PROBLEM DESCRIPTION: Please transcribe the listing below exactly, but only from the line containing "Click the X to close the 添加网站 dialog" through its last line.

(SUPPLIED DATA)

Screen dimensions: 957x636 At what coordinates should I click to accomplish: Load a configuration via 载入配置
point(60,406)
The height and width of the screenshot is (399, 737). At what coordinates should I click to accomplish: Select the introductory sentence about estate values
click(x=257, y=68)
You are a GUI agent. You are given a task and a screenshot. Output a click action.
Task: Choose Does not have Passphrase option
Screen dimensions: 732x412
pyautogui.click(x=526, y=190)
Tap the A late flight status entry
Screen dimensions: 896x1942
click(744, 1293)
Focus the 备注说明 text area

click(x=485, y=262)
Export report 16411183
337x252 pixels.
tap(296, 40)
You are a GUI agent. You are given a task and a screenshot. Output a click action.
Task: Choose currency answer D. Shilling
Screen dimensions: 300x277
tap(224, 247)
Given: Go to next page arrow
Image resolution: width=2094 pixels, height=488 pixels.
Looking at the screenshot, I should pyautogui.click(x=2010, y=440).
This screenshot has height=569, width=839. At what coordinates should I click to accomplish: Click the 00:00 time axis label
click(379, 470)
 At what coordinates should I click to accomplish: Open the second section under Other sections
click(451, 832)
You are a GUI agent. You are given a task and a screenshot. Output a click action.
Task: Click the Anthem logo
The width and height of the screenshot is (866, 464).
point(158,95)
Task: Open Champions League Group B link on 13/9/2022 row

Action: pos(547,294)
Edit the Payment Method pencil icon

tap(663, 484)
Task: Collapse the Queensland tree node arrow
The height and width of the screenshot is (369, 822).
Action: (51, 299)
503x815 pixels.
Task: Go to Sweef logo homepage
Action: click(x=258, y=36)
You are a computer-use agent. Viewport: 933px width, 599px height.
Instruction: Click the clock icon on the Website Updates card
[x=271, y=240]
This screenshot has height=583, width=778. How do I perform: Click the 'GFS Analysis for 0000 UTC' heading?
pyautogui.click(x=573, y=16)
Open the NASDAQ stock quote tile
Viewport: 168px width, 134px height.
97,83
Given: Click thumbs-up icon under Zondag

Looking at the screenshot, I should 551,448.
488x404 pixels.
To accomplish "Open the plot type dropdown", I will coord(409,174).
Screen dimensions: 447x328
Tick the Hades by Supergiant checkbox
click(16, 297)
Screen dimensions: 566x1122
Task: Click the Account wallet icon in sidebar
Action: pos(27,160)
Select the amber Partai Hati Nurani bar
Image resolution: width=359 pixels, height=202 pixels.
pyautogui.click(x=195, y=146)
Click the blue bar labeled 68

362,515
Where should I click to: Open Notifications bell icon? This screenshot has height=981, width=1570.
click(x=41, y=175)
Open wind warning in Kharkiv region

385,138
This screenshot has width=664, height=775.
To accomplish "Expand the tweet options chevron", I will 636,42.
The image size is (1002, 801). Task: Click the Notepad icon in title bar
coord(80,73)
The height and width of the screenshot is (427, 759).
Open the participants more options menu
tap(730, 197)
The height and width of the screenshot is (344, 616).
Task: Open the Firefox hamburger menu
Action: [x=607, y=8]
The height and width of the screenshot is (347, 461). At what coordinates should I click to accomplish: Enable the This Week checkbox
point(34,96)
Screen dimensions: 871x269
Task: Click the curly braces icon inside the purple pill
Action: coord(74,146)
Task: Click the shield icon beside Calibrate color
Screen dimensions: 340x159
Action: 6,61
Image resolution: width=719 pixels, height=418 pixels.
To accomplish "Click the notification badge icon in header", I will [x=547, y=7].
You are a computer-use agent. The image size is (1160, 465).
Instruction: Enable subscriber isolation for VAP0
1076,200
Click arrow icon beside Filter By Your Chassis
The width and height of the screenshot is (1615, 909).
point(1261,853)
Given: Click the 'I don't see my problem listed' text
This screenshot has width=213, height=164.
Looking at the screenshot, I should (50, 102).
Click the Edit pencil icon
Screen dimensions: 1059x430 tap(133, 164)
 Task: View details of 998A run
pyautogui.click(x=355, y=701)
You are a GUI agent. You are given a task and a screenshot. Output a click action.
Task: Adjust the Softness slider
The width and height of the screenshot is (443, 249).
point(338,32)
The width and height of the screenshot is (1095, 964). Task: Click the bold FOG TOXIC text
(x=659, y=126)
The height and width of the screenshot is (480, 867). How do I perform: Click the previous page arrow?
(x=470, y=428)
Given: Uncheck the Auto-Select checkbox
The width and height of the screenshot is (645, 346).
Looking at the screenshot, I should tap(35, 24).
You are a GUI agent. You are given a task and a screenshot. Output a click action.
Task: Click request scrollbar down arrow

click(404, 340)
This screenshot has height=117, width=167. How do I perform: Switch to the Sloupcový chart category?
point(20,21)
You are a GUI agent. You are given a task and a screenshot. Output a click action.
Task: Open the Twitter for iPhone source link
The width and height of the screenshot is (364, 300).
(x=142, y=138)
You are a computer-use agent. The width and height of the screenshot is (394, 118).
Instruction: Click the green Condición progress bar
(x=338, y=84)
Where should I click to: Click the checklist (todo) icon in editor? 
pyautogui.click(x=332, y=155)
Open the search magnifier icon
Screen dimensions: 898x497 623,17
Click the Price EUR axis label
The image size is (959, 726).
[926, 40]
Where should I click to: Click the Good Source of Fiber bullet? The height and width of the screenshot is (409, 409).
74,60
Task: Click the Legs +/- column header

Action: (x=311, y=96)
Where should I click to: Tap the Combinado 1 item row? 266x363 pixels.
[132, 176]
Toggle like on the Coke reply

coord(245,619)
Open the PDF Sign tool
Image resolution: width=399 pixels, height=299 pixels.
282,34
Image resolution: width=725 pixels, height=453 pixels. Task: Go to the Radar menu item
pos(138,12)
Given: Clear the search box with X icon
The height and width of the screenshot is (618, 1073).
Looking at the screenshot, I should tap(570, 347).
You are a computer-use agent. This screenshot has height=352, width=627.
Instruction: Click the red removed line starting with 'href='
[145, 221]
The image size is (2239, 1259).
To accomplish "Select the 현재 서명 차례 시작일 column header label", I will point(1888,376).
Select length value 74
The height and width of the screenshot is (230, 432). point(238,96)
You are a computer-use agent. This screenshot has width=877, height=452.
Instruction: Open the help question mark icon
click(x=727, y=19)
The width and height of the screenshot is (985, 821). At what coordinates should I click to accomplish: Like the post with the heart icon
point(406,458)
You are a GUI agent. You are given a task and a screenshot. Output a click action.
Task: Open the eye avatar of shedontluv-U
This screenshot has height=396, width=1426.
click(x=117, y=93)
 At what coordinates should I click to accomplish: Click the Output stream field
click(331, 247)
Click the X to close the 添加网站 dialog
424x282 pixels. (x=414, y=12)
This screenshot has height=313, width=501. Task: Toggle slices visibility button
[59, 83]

(End SUPPLIED DATA)

ANSWER TO THIS TASK:
Click the X to close the 添加网站 dialog
424x282 pixels. (x=414, y=12)
This screenshot has height=313, width=501. Task: Toggle slices visibility button
[59, 83]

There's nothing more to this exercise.